Severe membrane fouling caused by iron and manganese limited the intensive application of ultrafiltration (UF) technologies. In the present study, an innovative biofilm based UF process, gravity driven membrane (GDM) filtration, was employed to evaluate its possibility to directly treat manganese-contaminated surface water at high concentration. Surprisingly, an extremely short and stable ripening period (less than 10 d) of iron and manganese removal was achieved in GDM filtration, with average removals of 90% and 58%, respectively, attributing to the effective rejection of active catalytic manganese oxides and fast colonization of iron- and manganese-oxidizing bacteria (e.g Acinetobacter and Lysobacter) within the biofilm due to the efficient rejection by UF membrane.
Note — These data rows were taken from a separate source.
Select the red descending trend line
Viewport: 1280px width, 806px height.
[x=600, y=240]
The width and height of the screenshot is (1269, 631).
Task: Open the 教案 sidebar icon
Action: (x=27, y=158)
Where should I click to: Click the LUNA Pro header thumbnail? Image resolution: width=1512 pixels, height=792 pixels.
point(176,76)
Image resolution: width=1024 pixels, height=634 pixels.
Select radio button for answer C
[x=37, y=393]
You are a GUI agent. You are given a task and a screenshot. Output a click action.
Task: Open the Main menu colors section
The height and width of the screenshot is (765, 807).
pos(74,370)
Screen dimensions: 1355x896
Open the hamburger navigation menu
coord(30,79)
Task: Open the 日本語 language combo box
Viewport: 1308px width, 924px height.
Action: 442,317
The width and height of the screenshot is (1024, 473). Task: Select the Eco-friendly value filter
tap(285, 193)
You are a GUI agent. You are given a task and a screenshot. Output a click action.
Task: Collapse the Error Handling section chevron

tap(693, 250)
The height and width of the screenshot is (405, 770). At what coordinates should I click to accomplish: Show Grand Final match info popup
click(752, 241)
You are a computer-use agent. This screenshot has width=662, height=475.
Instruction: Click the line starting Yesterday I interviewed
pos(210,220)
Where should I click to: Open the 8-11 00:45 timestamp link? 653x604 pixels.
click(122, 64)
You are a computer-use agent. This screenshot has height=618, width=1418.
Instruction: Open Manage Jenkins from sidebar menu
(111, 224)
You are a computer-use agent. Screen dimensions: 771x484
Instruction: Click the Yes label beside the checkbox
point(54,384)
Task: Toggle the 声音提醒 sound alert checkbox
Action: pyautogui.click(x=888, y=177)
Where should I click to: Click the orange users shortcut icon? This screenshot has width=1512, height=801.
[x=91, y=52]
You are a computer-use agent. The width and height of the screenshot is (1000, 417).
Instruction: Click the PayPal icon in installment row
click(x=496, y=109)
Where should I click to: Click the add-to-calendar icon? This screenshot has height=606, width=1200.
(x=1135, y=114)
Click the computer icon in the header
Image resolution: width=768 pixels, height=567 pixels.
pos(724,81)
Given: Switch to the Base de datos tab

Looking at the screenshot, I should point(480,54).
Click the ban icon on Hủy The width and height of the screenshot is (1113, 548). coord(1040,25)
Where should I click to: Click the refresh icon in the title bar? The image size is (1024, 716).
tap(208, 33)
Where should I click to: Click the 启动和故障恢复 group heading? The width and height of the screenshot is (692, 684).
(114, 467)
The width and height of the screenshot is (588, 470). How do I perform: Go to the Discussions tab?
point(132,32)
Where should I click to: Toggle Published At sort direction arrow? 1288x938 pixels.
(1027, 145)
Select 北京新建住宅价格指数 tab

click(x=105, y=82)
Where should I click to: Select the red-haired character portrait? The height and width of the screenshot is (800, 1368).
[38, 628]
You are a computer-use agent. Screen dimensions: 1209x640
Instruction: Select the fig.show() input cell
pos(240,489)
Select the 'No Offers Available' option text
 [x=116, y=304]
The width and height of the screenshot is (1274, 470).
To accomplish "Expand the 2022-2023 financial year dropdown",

Importantly, the presence of iron and manganese did not influence the occurrence of flux stabilization, and fluxes stabilized at 7–9 L m−2 h−1 during long-term filtration. Furthermore, a highly rough, porous and heterogeneous biofilm was observed on the membrane surface, which was potentially responsible for the flux stabilization. Additionally, pre-coating manganese oxides on the membrane surface can efficiently enhance the removals of manganese and iron, and engineer even highly heterogeneous structures of biofilm to improve the stable flux. Therefore, the findings are relevant to develop new strategies for the treatments of manganese-contaminated water resource at high concentration, and to encourage extensive applications of membrane technologies for decentralized drinking water supply.